Closed SyedA5688 closed 2 weeks ago
@SyedA5688 Wait we don't yet have a Torch 2.5 tag yet - probably best to just use unsloth
without the tag
I see, thanks for your quick reply! I've gotten farther along with trying to build a Docker container with torch 2.5 and unsloth, however I still run into the above error. Is there a Docker image available for unsloth by any chance that I could base my image off of?
@SyedA5688 One way is to use the vLLM Docker image, and add Unsloth together (although vLLM doesn't yet support torch 2.5)
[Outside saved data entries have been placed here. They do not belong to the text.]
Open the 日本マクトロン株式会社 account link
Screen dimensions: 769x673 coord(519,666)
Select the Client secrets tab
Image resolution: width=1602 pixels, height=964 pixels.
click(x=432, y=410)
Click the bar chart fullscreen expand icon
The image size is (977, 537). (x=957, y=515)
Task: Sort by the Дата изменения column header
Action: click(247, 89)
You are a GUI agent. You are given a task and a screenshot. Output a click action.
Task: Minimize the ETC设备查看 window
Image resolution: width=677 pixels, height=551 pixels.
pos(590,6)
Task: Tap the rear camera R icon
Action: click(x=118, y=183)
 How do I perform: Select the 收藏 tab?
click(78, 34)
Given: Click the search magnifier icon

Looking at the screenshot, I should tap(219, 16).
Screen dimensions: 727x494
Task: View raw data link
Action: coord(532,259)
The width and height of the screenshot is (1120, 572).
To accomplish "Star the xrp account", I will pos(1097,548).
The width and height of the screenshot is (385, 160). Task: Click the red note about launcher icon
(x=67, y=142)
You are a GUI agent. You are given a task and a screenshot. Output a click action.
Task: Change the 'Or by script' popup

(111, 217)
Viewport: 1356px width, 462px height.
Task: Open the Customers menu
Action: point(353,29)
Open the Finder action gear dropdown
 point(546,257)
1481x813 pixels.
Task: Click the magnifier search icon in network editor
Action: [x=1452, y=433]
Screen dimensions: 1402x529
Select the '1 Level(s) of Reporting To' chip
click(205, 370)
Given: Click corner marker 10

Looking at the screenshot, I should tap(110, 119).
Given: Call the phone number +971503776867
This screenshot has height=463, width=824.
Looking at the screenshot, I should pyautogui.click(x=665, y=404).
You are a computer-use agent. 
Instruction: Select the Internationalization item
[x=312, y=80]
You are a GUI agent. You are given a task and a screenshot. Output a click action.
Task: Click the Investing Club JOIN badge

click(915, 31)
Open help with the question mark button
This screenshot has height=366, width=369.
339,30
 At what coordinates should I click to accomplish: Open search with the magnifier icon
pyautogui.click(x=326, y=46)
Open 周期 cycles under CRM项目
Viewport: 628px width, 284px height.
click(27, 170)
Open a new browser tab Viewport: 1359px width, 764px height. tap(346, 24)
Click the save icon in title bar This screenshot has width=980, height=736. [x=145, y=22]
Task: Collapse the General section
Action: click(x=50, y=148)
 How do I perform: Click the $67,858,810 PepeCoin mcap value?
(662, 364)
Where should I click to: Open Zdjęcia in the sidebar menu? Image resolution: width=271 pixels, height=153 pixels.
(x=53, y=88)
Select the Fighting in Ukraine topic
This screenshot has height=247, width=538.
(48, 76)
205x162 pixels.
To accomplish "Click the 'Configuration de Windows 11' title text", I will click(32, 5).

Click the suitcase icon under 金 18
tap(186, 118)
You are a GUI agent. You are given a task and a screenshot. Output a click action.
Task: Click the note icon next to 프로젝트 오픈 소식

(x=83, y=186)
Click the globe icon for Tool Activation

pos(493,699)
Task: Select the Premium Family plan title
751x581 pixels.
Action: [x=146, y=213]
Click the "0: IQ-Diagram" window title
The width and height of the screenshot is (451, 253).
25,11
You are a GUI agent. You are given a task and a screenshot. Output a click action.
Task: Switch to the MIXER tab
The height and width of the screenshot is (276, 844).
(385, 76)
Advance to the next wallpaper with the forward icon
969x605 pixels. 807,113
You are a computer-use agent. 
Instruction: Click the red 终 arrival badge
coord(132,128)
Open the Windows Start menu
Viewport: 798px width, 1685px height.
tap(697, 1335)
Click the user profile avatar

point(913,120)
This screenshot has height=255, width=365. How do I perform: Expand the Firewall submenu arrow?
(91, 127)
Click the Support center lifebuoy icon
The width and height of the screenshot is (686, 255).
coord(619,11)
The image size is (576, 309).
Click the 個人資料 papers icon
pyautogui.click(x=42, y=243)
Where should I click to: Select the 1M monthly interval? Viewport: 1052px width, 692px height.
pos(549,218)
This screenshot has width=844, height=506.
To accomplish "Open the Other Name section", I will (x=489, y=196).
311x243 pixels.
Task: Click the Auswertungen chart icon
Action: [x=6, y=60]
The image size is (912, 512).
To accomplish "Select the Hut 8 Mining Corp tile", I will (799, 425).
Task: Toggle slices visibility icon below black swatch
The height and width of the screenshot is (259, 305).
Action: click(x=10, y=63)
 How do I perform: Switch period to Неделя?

Also I just added unsloth[cu121-torch250]
as well!
Thank you for updating to torch 2.5!
After some more experimenting with Docker files, I have landed on this Docker file based on some other posts:
ARG CUDA_VERSION="12.2.2"
ARG UBUNTU_VERSION="22.04"
ARG DOCKER_FROM=nvidia/cuda:$CUDA_VERSION-devel-ubuntu$UBUNTU_VERSION
FROM $DOCKER_FROM AS base
# Below command creates home dir for 1000 UID user if it is not present.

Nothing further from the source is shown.